American Franchise Act
The American Franchise Act (H.R. 5267) is a bill introduced to clarify and limit when a franchisor can be deemed a joint employer of the employees of a franchisee under federal labor laws. It adds a new provision (Section 20) to the National Labor Relations Act (NLRA) and the Fair Labor Standards Act (FLSA) that defines “direct and immediate control” and sets a high bar for joint-employer status. In short, a franchisor would only be treated as a joint employer if it possesses and actively exercises substantial direct and immediate control over one or more essential terms of employment (such as wages, hours, hiring, discipline, etc.) of a franchisee’s employees.
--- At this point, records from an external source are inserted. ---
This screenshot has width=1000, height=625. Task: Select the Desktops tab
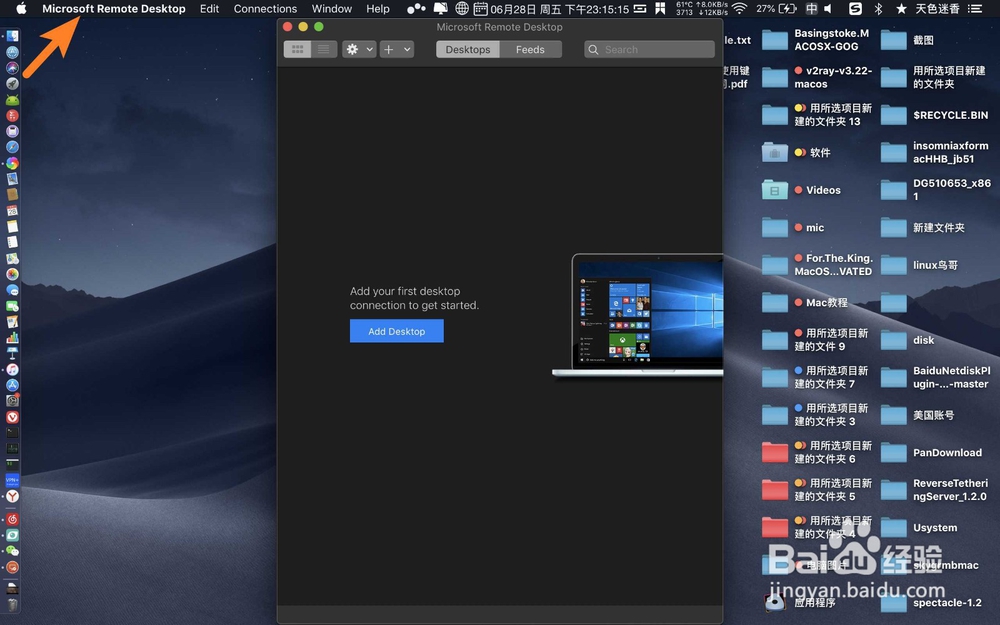pos(468,48)
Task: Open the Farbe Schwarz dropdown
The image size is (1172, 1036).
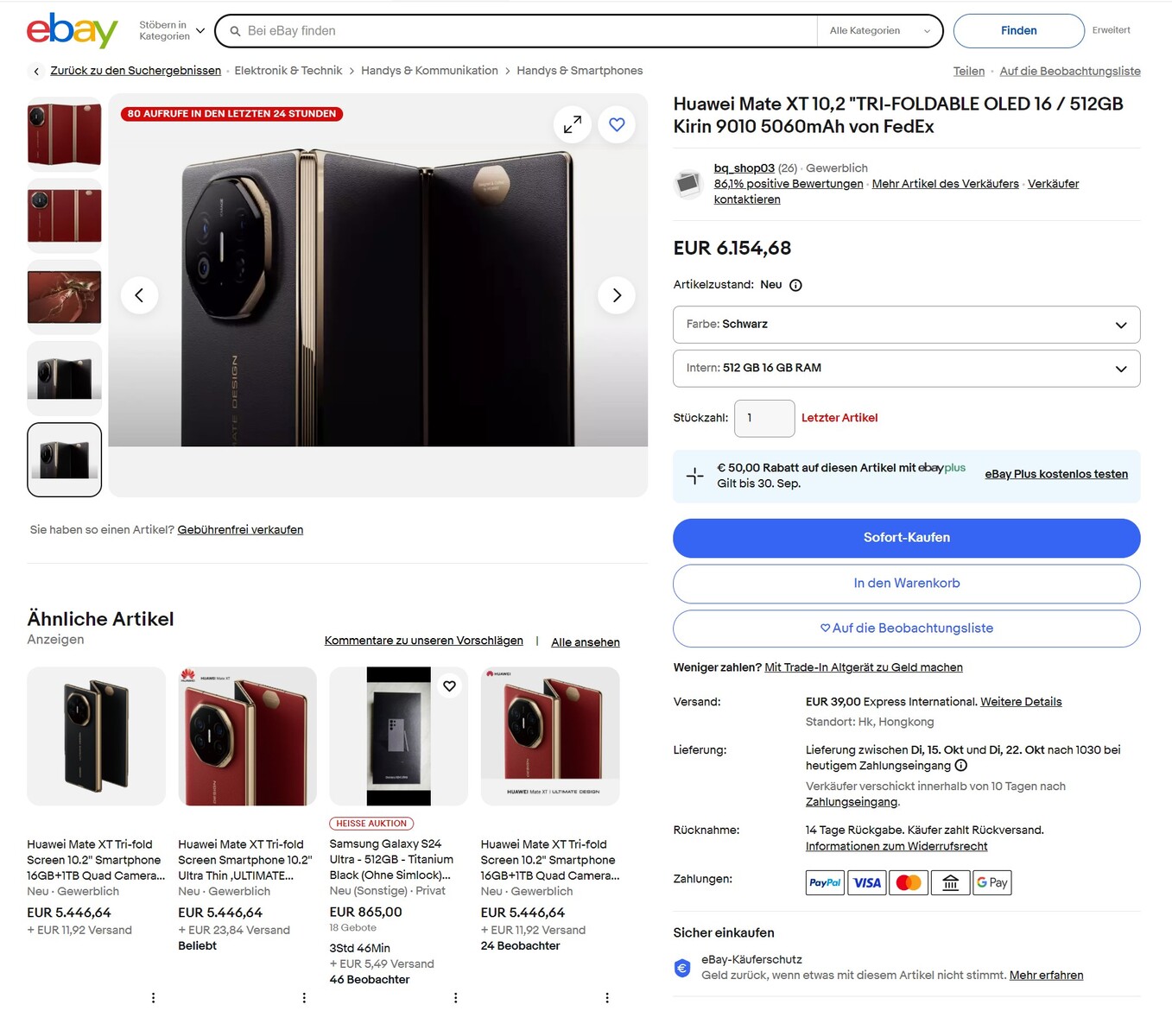Action: pos(906,325)
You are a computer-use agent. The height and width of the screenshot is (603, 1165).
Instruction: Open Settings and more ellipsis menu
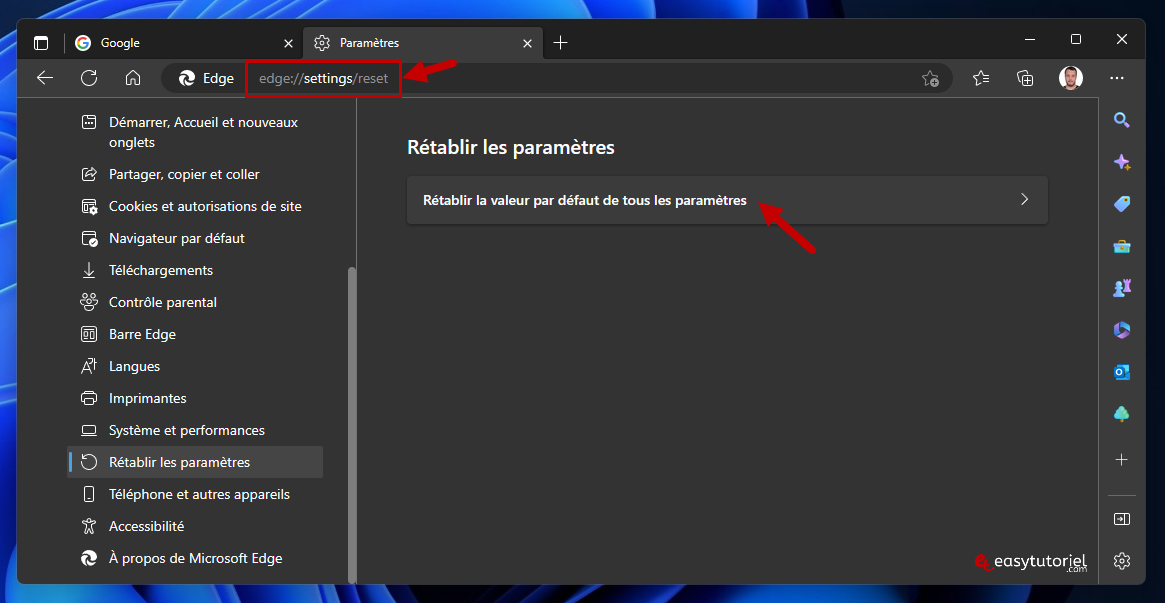(x=1117, y=78)
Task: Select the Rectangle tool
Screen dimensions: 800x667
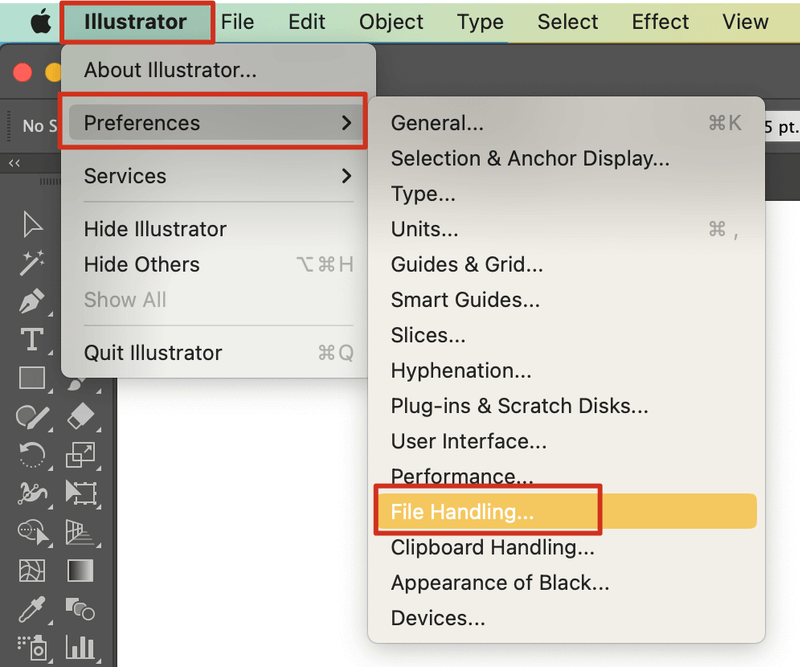Action: coord(30,375)
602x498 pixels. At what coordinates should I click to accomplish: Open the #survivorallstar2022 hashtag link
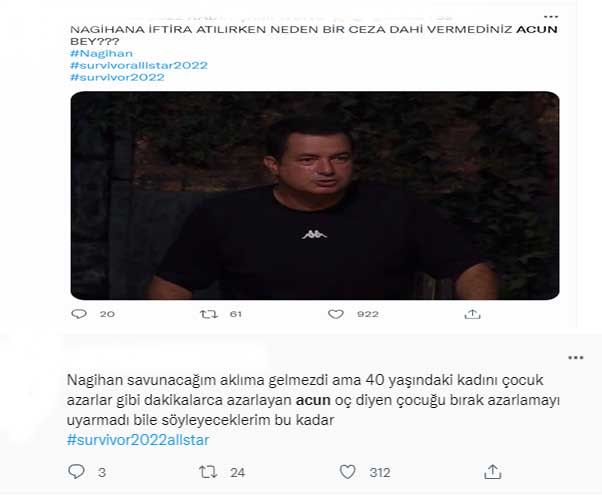click(x=139, y=65)
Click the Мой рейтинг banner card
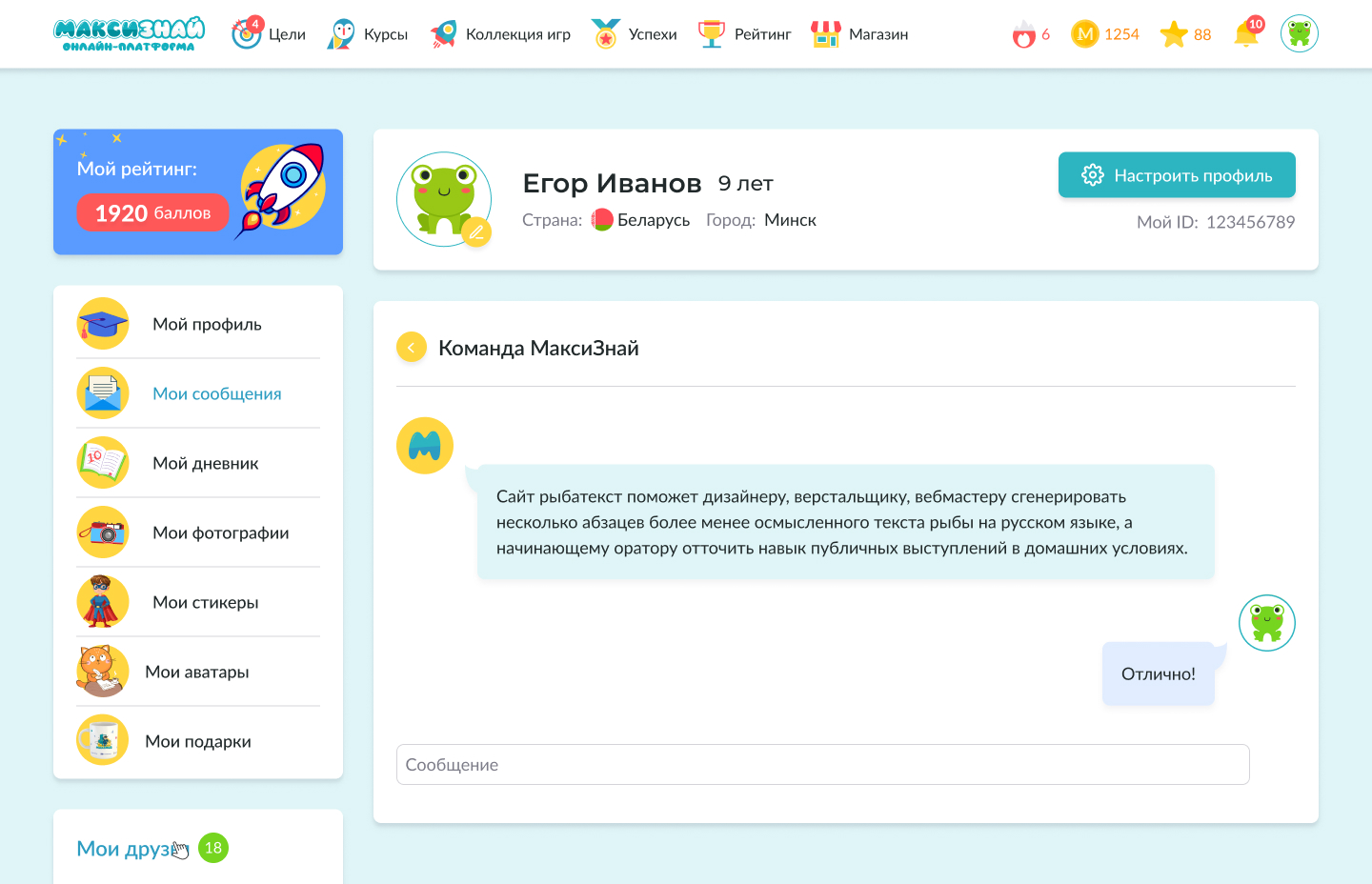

The bill cross-references the NLRA framework for joint-employer status to the FLSA, aligning both standards. The intent is to preserve the franchise business model by reducing franchisor liability for franchisee employment decisions, while still preserving clear standards for when a franchisor could be responsible for employees. The act also specifies it does not apply to any legal proceeding that began before enactment. It cites findings about the franchise sector’s economic importance and existing uncertainty around joint-employer interpretations.
Key Points
- 1Creates a new joint-employer standard for franchising under the NLRA (Section 20) that requires substantial direct and immediate control over one or more essential terms of employment to create joint-employer status.
- 2Defines “direct and immediate control” across eight essential employment terms: wages, benefits, hours of work, hiring, discharge, discipline, supervision, and direction, with detailed qualifiers and exclusions that limit franchisor involvement (e.g., certain routine instructions or brand standards do not count as direct control).
- 3Establishes that a franchisor may be considered a joint employer of a franchisee’s employees only if it has substantial direct and immediate control over one or more essential terms.
- 4Aligns joint-employer determinations under the FLSA with the NLRA standard by cross-referencing the NLRA Section 20 framework, while using the act’s own definitions of “employee” and “employer.”
- 5Uses definitions of “franchise,” “franchisee,” and “franchisor” consistent with existing regulations (16 C.F.R. 436.1) as of the enactment date.
- 6Includes an applicability clause: the Act does not apply to proceedings commenced before enactment.
- 7Contains findings emphasizing the economic impact of franchising and the goal of preserving the franchise model.